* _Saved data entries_
▬▬▬

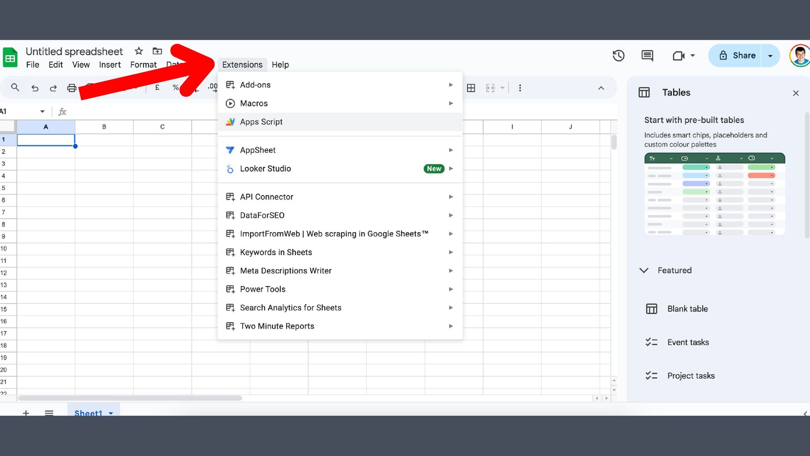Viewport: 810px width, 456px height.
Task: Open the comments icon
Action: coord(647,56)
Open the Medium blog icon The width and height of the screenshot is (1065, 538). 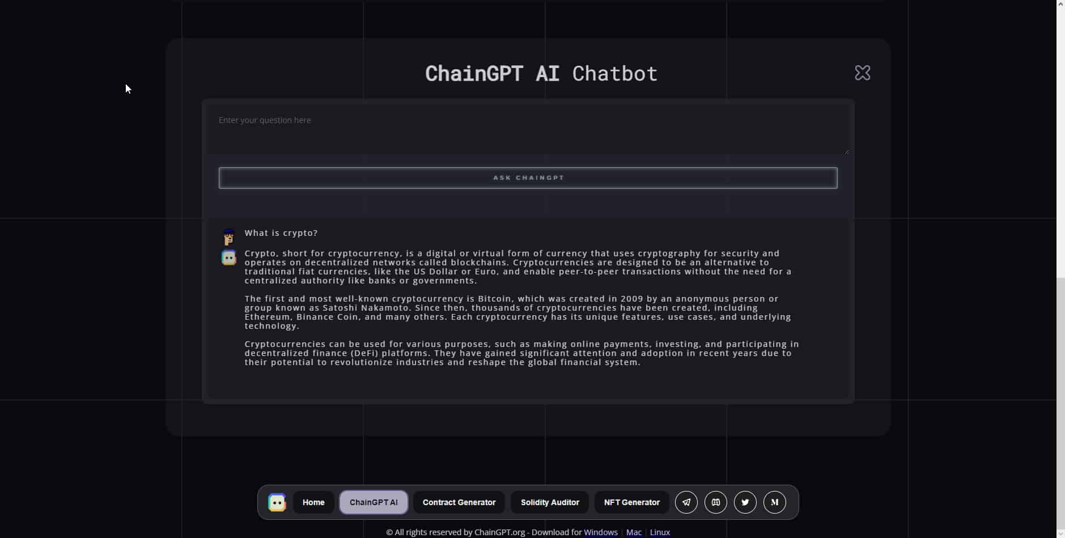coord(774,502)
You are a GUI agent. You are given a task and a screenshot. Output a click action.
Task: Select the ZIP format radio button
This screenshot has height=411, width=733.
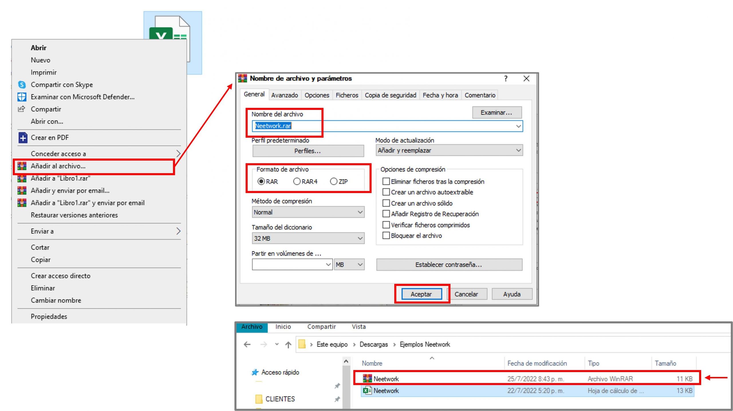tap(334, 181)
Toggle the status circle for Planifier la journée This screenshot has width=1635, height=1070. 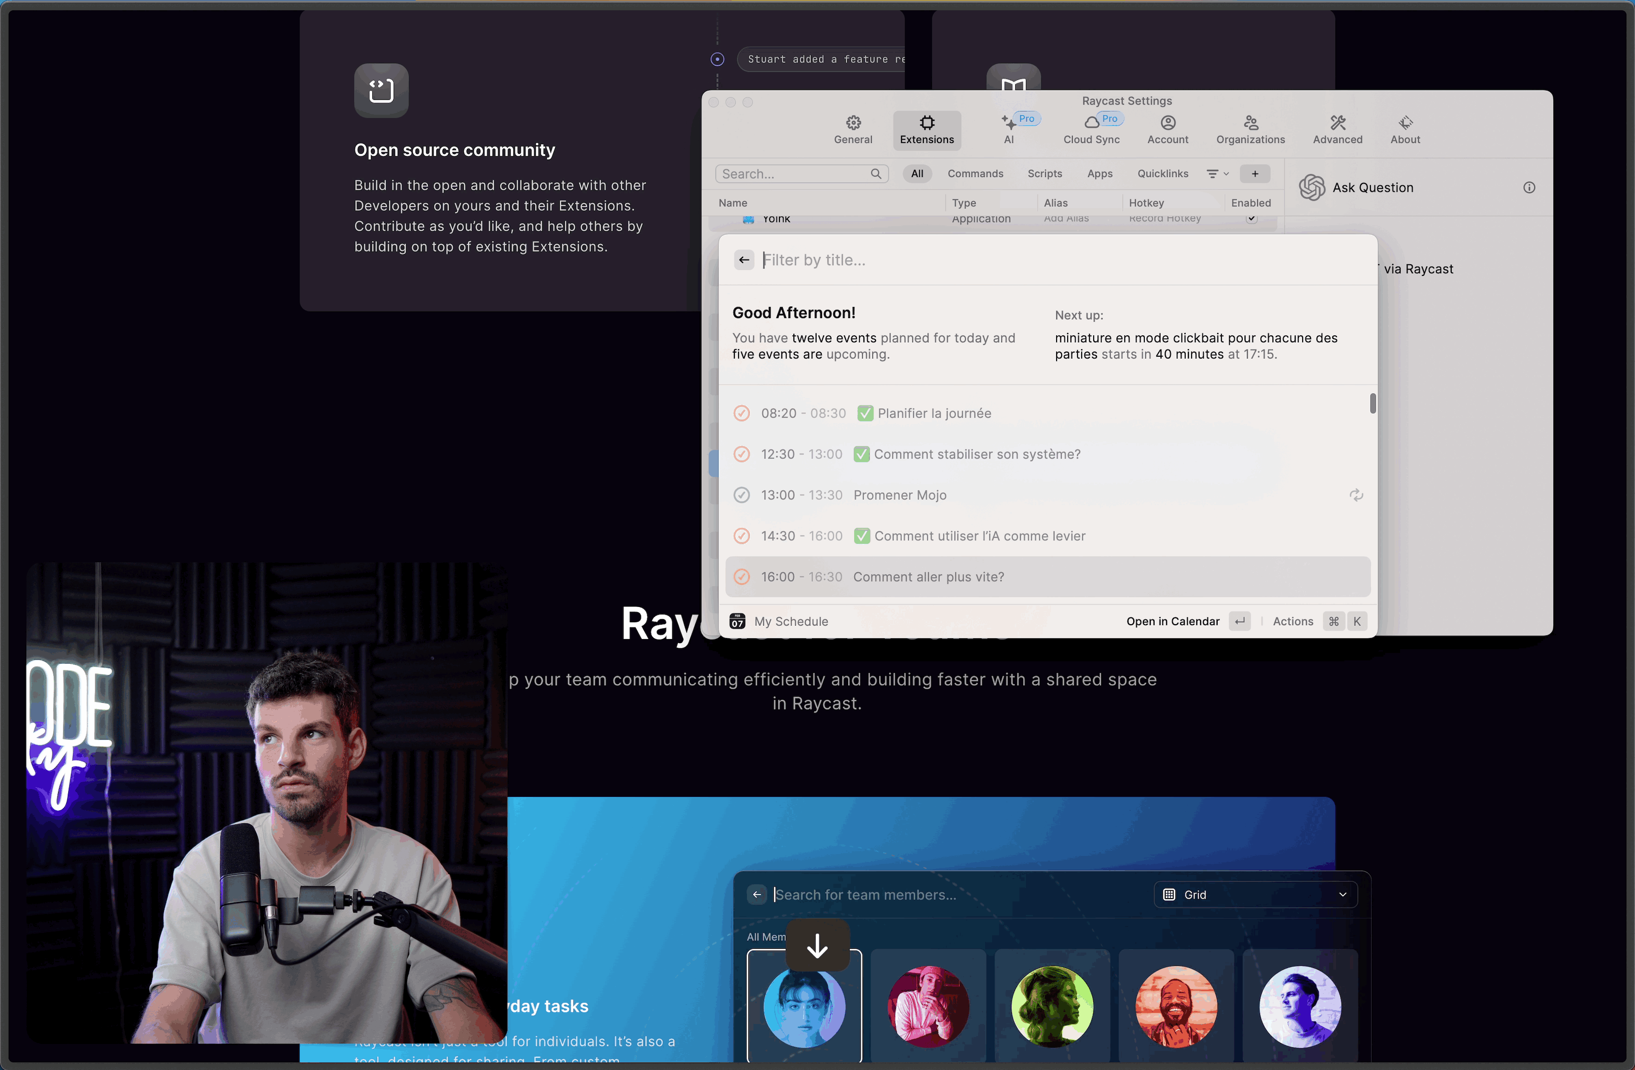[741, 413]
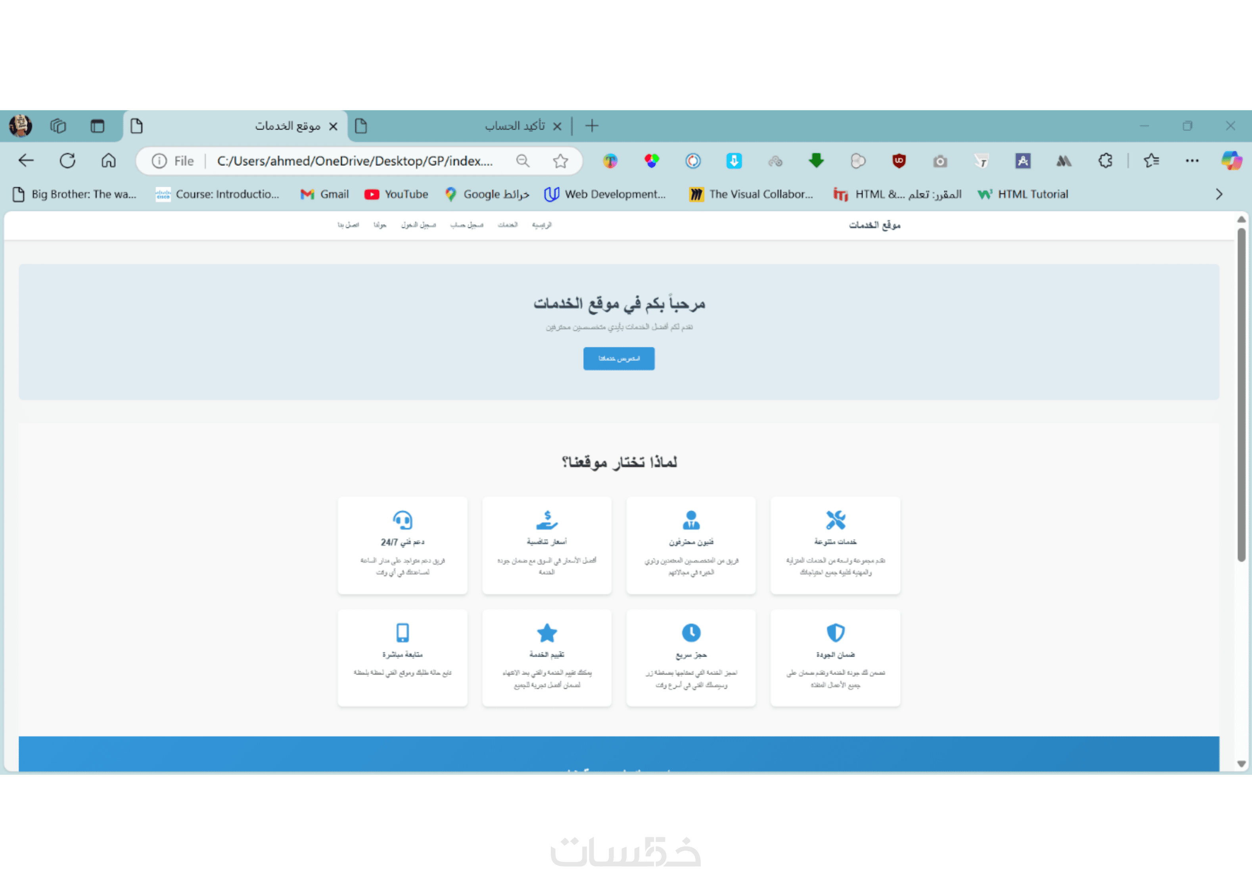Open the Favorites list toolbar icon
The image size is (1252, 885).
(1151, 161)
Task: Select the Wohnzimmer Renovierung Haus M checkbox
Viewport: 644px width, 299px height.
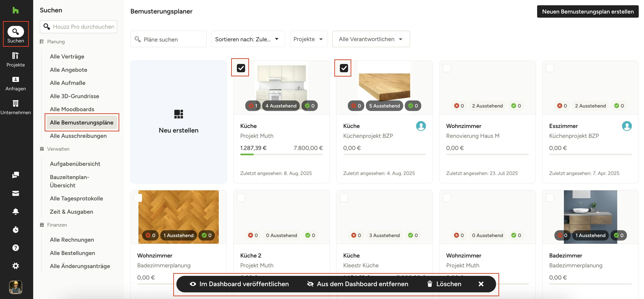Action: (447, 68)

▬▬▬

Your answer should be one number: how many lines in the records above include "Select".

2